Spesso ci paragoniamo agli altri e facciamo valutazioni su quanto siamo stati bravi basate sui
confronti effettuati. Ci sono i paragoni verso l'alto (con persone che fanno meglio di noi) e i paragoni
verso il basso (con persone che fanno peggio di noi). Di solito, ci sentiamo meglio quando abbiamo la
percezione che quanto abbiamo raggiunto sia migliore di quello che hanno raggiunto le altre persone,
mentre ci sentiamo peggio quando facciamo paragoni con persone che hanno raggiunto risultati migliori dei
nostri.
Ma il punto è che non sappiamo mai cosa succede veramente nelle vite degli altri al di là
della superficie.

Saremo sempre in grado di trovare ambiti in cui non siamo allo stesso livello degli altri come l'aspetto fisico, i
successi lavorativi, le capacità atletiche ma il paragonarsi ad altre persone esercita una forte
pressione su di noi ed è fallimentare nella misura in cui non tiene conto di altre variabili che entrano in
gioco. Sfortunatamente, spesso i genitori paragonano i loro figli ai loro fratelli e sorelle e queste etichette
possono contribuire a definire l'immagine che hanno di loro stessi: "Tu sei quella sportiva mentre tua sorella
è brava sui libri."
I confronti sono un'ipersemplificazione della complessità di noi esseri umani. Il
miglior paragone che possiamo fare è solo relativo a cosa stiamo facendo questo preciso
istante rispetto allo scorso mese o anno. Attraverso questo metodo di confronto è
possibile valutare in primo luogo le nostre abilità individuali in relazione alle circostanze.

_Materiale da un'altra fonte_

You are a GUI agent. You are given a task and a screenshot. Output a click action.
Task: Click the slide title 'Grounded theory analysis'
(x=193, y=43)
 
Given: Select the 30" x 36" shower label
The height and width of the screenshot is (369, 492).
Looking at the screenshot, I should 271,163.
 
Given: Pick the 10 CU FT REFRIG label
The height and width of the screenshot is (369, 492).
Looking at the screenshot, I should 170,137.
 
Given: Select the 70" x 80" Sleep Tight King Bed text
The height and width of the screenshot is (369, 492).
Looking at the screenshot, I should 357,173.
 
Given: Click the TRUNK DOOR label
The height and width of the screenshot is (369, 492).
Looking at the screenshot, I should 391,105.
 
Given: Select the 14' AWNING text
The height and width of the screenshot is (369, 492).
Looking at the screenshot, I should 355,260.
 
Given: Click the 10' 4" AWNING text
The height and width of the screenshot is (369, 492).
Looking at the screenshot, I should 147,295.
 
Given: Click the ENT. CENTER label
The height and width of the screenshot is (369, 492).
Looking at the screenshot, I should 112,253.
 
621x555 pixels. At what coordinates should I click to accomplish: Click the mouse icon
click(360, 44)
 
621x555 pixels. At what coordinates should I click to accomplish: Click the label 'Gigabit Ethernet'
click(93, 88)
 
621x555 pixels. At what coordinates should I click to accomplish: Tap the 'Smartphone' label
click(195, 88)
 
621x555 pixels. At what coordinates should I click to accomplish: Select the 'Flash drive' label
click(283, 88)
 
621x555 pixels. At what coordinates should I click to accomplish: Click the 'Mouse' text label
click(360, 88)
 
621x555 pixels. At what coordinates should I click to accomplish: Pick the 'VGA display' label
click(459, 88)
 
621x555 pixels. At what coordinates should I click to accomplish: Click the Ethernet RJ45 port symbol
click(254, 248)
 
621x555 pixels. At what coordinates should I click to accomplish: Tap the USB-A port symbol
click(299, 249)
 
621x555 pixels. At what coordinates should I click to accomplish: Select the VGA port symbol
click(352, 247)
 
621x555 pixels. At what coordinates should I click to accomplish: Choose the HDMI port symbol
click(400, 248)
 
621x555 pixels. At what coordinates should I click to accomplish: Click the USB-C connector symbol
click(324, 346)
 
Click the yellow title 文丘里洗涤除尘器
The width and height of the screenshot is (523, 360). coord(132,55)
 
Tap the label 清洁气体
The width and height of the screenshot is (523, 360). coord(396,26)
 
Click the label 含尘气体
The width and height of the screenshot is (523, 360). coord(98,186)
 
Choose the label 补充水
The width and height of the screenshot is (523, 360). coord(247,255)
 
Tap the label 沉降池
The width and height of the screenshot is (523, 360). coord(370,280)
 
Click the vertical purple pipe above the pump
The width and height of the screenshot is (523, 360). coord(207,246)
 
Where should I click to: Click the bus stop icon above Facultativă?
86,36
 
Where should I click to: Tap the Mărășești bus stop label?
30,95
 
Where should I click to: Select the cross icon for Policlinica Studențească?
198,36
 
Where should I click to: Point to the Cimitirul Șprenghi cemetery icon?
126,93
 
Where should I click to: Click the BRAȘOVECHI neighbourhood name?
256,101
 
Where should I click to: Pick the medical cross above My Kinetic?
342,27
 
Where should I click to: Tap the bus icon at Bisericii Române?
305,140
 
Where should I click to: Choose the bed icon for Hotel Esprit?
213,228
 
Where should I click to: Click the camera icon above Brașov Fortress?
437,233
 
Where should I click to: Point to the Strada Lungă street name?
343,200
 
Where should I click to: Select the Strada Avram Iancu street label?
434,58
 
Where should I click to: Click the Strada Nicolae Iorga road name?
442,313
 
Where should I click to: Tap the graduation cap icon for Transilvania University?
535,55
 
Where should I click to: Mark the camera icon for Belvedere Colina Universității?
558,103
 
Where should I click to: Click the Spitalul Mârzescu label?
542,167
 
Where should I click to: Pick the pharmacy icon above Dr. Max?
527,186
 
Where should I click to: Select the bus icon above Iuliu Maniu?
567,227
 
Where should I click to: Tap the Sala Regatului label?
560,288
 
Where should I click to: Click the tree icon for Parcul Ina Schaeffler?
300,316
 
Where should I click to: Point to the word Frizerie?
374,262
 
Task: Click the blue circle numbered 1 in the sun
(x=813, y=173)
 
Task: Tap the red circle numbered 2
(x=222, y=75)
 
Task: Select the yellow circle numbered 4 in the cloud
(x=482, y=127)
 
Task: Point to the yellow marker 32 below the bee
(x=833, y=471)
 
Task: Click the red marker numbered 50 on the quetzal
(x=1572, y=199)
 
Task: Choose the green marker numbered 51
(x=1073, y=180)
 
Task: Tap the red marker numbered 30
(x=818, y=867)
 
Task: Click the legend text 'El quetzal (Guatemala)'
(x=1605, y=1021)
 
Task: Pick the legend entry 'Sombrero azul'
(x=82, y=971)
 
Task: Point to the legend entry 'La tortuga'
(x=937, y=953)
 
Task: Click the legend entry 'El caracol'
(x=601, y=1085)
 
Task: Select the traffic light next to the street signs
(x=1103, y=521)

6. Cercare disperatamente di compiacere gli altri


Un comportamento focalizzato esclusivamente a compiacere gli altri trova origine nel desiderio di volere
che le persone ci apprezzino e nell'eccessiva considerazione che viene data a cosa
pensano gli altri a discapito del nostro tempo, delle nostre energie e della nostra autostima. Un
comportamento simile può svilupparsi come risposta a vissuti durante l'infanzia di maltrattamento psicologico
da parte di genitori narcisisti.
Dalla ricerca è emerso che bambini che hanno subito violenza sono più bravi a riconoscere espressioni
facciali della rabbia rispetto a bambini che non hanno subito violenza. Il cervello di un bambino che ha subito
violenza costruisce un'impalcatura propensa a compiacere gli altri in modo tale che non si arrabbino e gli/le
possano fare del male.

Un altro scopo del compiacere l'altro può essere finalizzata ad evitare il rifiuto o l'abbandono. Se si è
cresciuti con un genitore depresso o con problemi legati alla dipendenza , è probabile che si impari a
riconoscere che l'unico modo per avere attenzione da parte dell'altro è quando ci prendiamo cura di lei/lui o
quando soddisfiamo i suoi bisogni.
Stare sempre a gratificare gli altri o ad incontrare esclusivamente i loro bisogni è un utilizzo inadeguato
dell'empatia. Sapere cosa provano gli altri non significa che è nostro dovere farli stare meglio.
Siamo sempre liberi di fare una scelta: è importante tenere in considerazione il costo che
implica assecondare in ogni occasione i bisogni dell'altro, se comporta un aumento di
stress, se calpesta le nostre esigenze, se ci allontana dai nostri obiettivi personali.

È importante stabilire dei limiti ed imparare a dire no quando è necessario, imparare a dare la


giusta priorità, bilanciando i bisogni degli altri con i propri. È importante scegliere con cura le persone di cui
ci circondiamo, allontanando quelle che possono utilizzarci esclusivamente per i loro interessi.